PROVIDED DATA Start Marker

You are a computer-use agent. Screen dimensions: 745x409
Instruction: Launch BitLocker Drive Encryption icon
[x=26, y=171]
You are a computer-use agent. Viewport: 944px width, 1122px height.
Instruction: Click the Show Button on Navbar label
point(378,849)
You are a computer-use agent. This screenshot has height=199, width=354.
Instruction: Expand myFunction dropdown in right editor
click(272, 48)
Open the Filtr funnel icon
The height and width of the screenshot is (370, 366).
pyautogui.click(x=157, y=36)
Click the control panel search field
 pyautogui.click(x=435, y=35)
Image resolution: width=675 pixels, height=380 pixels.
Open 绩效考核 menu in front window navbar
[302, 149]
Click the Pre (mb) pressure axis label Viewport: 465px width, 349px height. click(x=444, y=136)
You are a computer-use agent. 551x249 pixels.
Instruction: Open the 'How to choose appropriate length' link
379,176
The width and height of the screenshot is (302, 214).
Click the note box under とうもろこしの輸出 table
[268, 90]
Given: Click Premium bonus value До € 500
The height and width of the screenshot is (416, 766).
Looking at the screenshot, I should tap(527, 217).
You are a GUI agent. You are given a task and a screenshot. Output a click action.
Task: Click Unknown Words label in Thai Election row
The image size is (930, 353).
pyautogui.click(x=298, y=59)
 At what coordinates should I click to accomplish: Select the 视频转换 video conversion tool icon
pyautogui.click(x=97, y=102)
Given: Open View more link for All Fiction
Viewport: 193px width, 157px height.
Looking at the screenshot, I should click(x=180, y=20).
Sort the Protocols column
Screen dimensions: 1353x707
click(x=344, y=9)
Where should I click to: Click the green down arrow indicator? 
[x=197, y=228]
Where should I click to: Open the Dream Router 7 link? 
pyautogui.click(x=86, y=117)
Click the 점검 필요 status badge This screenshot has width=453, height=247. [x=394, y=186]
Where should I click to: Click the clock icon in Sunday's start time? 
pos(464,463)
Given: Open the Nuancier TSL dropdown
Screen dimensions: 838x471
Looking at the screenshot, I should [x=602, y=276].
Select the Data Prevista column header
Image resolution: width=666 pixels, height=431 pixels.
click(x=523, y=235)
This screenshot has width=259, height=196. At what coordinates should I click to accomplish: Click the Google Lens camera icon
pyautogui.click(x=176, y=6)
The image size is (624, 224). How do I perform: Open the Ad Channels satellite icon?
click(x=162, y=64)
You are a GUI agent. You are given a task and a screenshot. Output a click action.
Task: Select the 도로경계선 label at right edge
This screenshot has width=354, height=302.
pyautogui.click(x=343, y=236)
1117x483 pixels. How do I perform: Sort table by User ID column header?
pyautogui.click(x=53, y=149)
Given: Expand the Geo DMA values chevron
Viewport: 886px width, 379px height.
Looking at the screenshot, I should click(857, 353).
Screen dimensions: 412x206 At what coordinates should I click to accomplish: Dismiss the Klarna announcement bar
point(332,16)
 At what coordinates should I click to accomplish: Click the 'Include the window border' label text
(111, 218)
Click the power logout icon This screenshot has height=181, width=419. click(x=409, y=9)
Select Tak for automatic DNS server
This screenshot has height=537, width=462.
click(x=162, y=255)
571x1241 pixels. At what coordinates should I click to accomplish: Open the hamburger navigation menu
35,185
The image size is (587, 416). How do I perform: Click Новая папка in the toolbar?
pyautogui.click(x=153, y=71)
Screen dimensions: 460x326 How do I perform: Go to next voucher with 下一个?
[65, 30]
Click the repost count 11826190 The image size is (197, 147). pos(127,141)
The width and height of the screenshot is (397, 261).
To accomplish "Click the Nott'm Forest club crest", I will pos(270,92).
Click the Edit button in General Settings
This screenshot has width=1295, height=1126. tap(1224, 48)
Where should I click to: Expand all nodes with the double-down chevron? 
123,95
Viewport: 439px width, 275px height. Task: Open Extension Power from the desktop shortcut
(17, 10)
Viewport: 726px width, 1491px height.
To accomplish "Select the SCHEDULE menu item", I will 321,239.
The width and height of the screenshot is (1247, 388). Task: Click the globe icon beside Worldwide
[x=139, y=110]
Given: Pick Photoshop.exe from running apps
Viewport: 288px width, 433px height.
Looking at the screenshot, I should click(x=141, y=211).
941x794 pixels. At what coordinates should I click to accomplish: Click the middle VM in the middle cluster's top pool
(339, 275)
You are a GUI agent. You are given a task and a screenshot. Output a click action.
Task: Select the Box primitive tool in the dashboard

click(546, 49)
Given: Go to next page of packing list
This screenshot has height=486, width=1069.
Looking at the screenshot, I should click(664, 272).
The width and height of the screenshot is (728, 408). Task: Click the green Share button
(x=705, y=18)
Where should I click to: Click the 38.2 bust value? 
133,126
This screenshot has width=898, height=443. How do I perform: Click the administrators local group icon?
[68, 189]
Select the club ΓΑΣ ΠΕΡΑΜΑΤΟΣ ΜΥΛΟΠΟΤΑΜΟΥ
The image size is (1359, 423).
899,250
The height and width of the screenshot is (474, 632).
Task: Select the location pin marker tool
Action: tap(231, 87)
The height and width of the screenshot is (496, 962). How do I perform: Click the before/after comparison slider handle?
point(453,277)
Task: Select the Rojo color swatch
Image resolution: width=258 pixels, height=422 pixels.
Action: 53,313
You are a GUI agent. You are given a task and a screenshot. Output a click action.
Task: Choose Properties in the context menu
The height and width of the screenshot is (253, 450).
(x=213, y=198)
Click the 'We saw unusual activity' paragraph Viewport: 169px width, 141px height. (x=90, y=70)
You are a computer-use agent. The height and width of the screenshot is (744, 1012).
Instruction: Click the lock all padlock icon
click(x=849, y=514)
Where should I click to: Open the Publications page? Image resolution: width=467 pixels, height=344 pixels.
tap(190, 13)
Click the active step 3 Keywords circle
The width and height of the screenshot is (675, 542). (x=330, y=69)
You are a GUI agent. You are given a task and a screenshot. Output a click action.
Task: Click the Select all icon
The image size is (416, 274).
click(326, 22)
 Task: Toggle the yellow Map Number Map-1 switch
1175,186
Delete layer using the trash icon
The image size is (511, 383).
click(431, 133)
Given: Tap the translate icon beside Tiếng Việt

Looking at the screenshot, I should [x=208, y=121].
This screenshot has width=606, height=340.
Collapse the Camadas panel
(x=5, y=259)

PROVIDED DATA End Marker

_WHAT TO PRODUCE_
Output every entry exactly as given.

_ANSWER BOX_
You are a computer-use agent. Screen dimensions: 745x409
Instruction: Launch BitLocker Drive Encryption icon
[x=26, y=171]
You are a computer-use agent. Viewport: 944px width, 1122px height.
Instruction: Click the Show Button on Navbar label
point(378,849)
You are a computer-use agent. This screenshot has height=199, width=354.
Instruction: Expand myFunction dropdown in right editor
click(272, 48)
Open the Filtr funnel icon
The height and width of the screenshot is (370, 366).
pyautogui.click(x=157, y=36)
Click the control panel search field
 pyautogui.click(x=435, y=35)
Image resolution: width=675 pixels, height=380 pixels.
Open 绩效考核 menu in front window navbar
[302, 149]
Click the Pre (mb) pressure axis label Viewport: 465px width, 349px height. click(x=444, y=136)
You are a computer-use agent. 551x249 pixels.
Instruction: Open the 'How to choose appropriate length' link
379,176
The width and height of the screenshot is (302, 214).
Click the note box under とうもろこしの輸出 table
[268, 90]
Given: Click Premium bonus value До € 500
The height and width of the screenshot is (416, 766).
Looking at the screenshot, I should tap(527, 217).
You are a GUI agent. You are given a task and a screenshot. Output a click action.
Task: Click Unknown Words label in Thai Election row
The image size is (930, 353).
pyautogui.click(x=298, y=59)
 At what coordinates should I click to accomplish: Select the 视频转换 video conversion tool icon
pyautogui.click(x=97, y=102)
Given: Open View more link for All Fiction
Viewport: 193px width, 157px height.
Looking at the screenshot, I should click(x=180, y=20).
Sort the Protocols column
Screen dimensions: 1353x707
click(x=344, y=9)
Where should I click to: Click the green down arrow indicator? 
[x=197, y=228]
Where should I click to: Open the Dream Router 7 link? 
pyautogui.click(x=86, y=117)
Click the 점검 필요 status badge This screenshot has width=453, height=247. [x=394, y=186]
Where should I click to: Click the clock icon in Sunday's start time? 
pos(464,463)
Given: Open the Nuancier TSL dropdown
Screen dimensions: 838x471
Looking at the screenshot, I should [x=602, y=276].
Select the Data Prevista column header
Image resolution: width=666 pixels, height=431 pixels.
click(x=523, y=235)
This screenshot has width=259, height=196. At what coordinates should I click to accomplish: Click the Google Lens camera icon
pyautogui.click(x=176, y=6)
The image size is (624, 224). How do I perform: Open the Ad Channels satellite icon?
click(x=162, y=64)
You are a GUI agent. You are given a task and a screenshot. Output a click action.
Task: Select the 도로경계선 label at right edge
This screenshot has width=354, height=302.
pyautogui.click(x=343, y=236)
1117x483 pixels. How do I perform: Sort table by User ID column header?
pyautogui.click(x=53, y=149)
Given: Expand the Geo DMA values chevron
Viewport: 886px width, 379px height.
Looking at the screenshot, I should click(857, 353).
Screen dimensions: 412x206 At what coordinates should I click to accomplish: Dismiss the Klarna announcement bar
point(332,16)
 At what coordinates should I click to accomplish: Click the 'Include the window border' label text
(111, 218)
Click the power logout icon This screenshot has height=181, width=419. click(x=409, y=9)
Select Tak for automatic DNS server
This screenshot has height=537, width=462.
click(x=162, y=255)
571x1241 pixels. At what coordinates should I click to accomplish: Open the hamburger navigation menu
35,185
The image size is (587, 416). How do I perform: Click Новая папка in the toolbar?
pyautogui.click(x=153, y=71)
Screen dimensions: 460x326 How do I perform: Go to next voucher with 下一个?
[65, 30]
Click the repost count 11826190 The image size is (197, 147). pos(127,141)
The width and height of the screenshot is (397, 261).
To accomplish "Click the Nott'm Forest club crest", I will pos(270,92).
Click the Edit button in General Settings
This screenshot has width=1295, height=1126. tap(1224, 48)
Where should I click to: Expand all nodes with the double-down chevron? 
123,95
Viewport: 439px width, 275px height. Task: Open Extension Power from the desktop shortcut
(17, 10)
Viewport: 726px width, 1491px height.
To accomplish "Select the SCHEDULE menu item", I will 321,239.
The width and height of the screenshot is (1247, 388). Task: Click the globe icon beside Worldwide
[x=139, y=110]
Given: Pick Photoshop.exe from running apps
Viewport: 288px width, 433px height.
Looking at the screenshot, I should click(x=141, y=211).
941x794 pixels. At what coordinates should I click to accomplish: Click the middle VM in the middle cluster's top pool
(339, 275)
You are a GUI agent. You are given a task and a screenshot. Output a click action.
Task: Select the Box primitive tool in the dashboard

click(546, 49)
Given: Go to next page of packing list
This screenshot has height=486, width=1069.
Looking at the screenshot, I should click(664, 272).
The width and height of the screenshot is (728, 408). Task: Click the green Share button
(x=705, y=18)
Where should I click to: Click the 38.2 bust value? 
133,126
This screenshot has width=898, height=443. How do I perform: Click the administrators local group icon?
[68, 189]
Select the club ΓΑΣ ΠΕΡΑΜΑΤΟΣ ΜΥΛΟΠΟΤΑΜΟΥ
The image size is (1359, 423).
899,250
The height and width of the screenshot is (474, 632).
Task: Select the location pin marker tool
Action: tap(231, 87)
The height and width of the screenshot is (496, 962). How do I perform: Click the before/after comparison slider handle?
point(453,277)
Task: Select the Rojo color swatch
Image resolution: width=258 pixels, height=422 pixels.
Action: 53,313
You are a GUI agent. You are given a task and a screenshot. Output a click action.
Task: Choose Properties in the context menu
The height and width of the screenshot is (253, 450).
(x=213, y=198)
Click the 'We saw unusual activity' paragraph Viewport: 169px width, 141px height. (x=90, y=70)
You are a computer-use agent. The height and width of the screenshot is (744, 1012).
Instruction: Click the lock all padlock icon
click(x=849, y=514)
Where should I click to: Open the Publications page? Image resolution: width=467 pixels, height=344 pixels.
tap(190, 13)
Click the active step 3 Keywords circle
The width and height of the screenshot is (675, 542). (x=330, y=69)
You are a GUI agent. You are given a task and a screenshot. Output a click action.
Task: Click the Select all icon
The image size is (416, 274).
click(326, 22)
 Task: Toggle the yellow Map Number Map-1 switch
1175,186
Delete layer using the trash icon
The image size is (511, 383).
click(431, 133)
Given: Tap the translate icon beside Tiếng Việt

Looking at the screenshot, I should [x=208, y=121].
This screenshot has width=606, height=340.
Collapse the Camadas panel
(x=5, y=259)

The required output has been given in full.